*TASK OBJECTIVE*: Below is a block of records; repeat all of them exactly.

(DATASET EXTRACT Opens)

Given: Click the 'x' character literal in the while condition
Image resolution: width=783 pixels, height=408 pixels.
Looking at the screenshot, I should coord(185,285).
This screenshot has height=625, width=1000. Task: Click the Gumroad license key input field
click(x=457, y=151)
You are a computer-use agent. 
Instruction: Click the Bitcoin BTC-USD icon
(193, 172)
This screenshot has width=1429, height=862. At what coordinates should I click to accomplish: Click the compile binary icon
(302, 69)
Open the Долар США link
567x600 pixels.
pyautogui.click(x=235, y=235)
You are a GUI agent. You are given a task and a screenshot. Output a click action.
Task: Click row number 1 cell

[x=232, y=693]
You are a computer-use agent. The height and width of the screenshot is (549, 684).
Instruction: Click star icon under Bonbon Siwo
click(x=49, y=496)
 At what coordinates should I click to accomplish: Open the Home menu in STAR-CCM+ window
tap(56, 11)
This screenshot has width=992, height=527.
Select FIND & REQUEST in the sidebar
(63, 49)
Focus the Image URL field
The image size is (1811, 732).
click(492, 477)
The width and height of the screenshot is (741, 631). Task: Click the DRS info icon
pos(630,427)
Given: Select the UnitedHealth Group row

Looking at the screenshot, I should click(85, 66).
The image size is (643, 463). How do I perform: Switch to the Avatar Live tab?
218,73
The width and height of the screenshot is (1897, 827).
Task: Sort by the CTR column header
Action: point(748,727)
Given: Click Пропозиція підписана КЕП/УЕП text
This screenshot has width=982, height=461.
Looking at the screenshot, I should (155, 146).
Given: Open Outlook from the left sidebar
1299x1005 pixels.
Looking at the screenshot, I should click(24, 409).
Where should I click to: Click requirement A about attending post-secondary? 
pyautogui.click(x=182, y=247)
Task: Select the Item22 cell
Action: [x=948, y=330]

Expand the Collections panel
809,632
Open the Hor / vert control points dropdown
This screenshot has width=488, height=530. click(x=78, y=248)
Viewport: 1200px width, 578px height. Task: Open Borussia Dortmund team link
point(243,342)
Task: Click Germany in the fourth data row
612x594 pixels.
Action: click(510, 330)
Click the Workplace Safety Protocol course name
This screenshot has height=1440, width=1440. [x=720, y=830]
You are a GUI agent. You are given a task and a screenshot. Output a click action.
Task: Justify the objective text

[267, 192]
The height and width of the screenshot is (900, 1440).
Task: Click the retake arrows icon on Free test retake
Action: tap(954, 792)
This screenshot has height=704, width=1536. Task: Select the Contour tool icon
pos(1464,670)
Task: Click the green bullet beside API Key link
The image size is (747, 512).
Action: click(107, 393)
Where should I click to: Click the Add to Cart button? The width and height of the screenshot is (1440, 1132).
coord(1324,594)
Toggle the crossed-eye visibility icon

(DATASET EXTRACT Closes)

*RESULT FOR THIS TASK*:
Given: Click the 'x' character literal in the while condition
Image resolution: width=783 pixels, height=408 pixels.
Looking at the screenshot, I should coord(185,285).
This screenshot has height=625, width=1000. Task: Click the Gumroad license key input field
click(x=457, y=151)
You are a computer-use agent. 
Instruction: Click the Bitcoin BTC-USD icon
(193, 172)
This screenshot has width=1429, height=862. At what coordinates should I click to accomplish: Click the compile binary icon
(302, 69)
Open the Долар США link
567x600 pixels.
pyautogui.click(x=235, y=235)
You are a GUI agent. You are given a task and a screenshot. Output a click action.
Task: Click row number 1 cell

[x=232, y=693]
You are a computer-use agent. The height and width of the screenshot is (549, 684).
Instruction: Click star icon under Bonbon Siwo
click(x=49, y=496)
 At what coordinates should I click to accomplish: Open the Home menu in STAR-CCM+ window
tap(56, 11)
This screenshot has width=992, height=527.
Select FIND & REQUEST in the sidebar
(63, 49)
Focus the Image URL field
The image size is (1811, 732).
click(492, 477)
The width and height of the screenshot is (741, 631). Task: Click the DRS info icon
pos(630,427)
Given: Select the UnitedHealth Group row

Looking at the screenshot, I should click(85, 66).
The image size is (643, 463). How do I perform: Switch to the Avatar Live tab?
218,73
The width and height of the screenshot is (1897, 827).
Task: Sort by the CTR column header
Action: point(748,727)
Given: Click Пропозиція підписана КЕП/УЕП text
This screenshot has width=982, height=461.
Looking at the screenshot, I should (155, 146).
Given: Open Outlook from the left sidebar
1299x1005 pixels.
Looking at the screenshot, I should click(24, 409).
Where should I click to: Click requirement A about attending post-secondary? 
pyautogui.click(x=182, y=247)
Task: Select the Item22 cell
Action: [x=948, y=330]

Expand the Collections panel
809,632
Open the Hor / vert control points dropdown
This screenshot has width=488, height=530. click(x=78, y=248)
Viewport: 1200px width, 578px height. Task: Open Borussia Dortmund team link
point(243,342)
Task: Click Germany in the fourth data row
612x594 pixels.
Action: click(510, 330)
Click the Workplace Safety Protocol course name
This screenshot has height=1440, width=1440. [x=720, y=830]
You are a GUI agent. You are given a task and a screenshot. Output a click action.
Task: Justify the objective text

[267, 192]
The height and width of the screenshot is (900, 1440).
Task: Click the retake arrows icon on Free test retake
Action: tap(954, 792)
This screenshot has height=704, width=1536. Task: Select the Contour tool icon
pos(1464,670)
Task: Click the green bullet beside API Key link
The image size is (747, 512).
Action: click(107, 393)
Where should I click to: Click the Add to Cart button? The width and height of the screenshot is (1440, 1132).
coord(1324,594)
Toggle the crossed-eye visibility icon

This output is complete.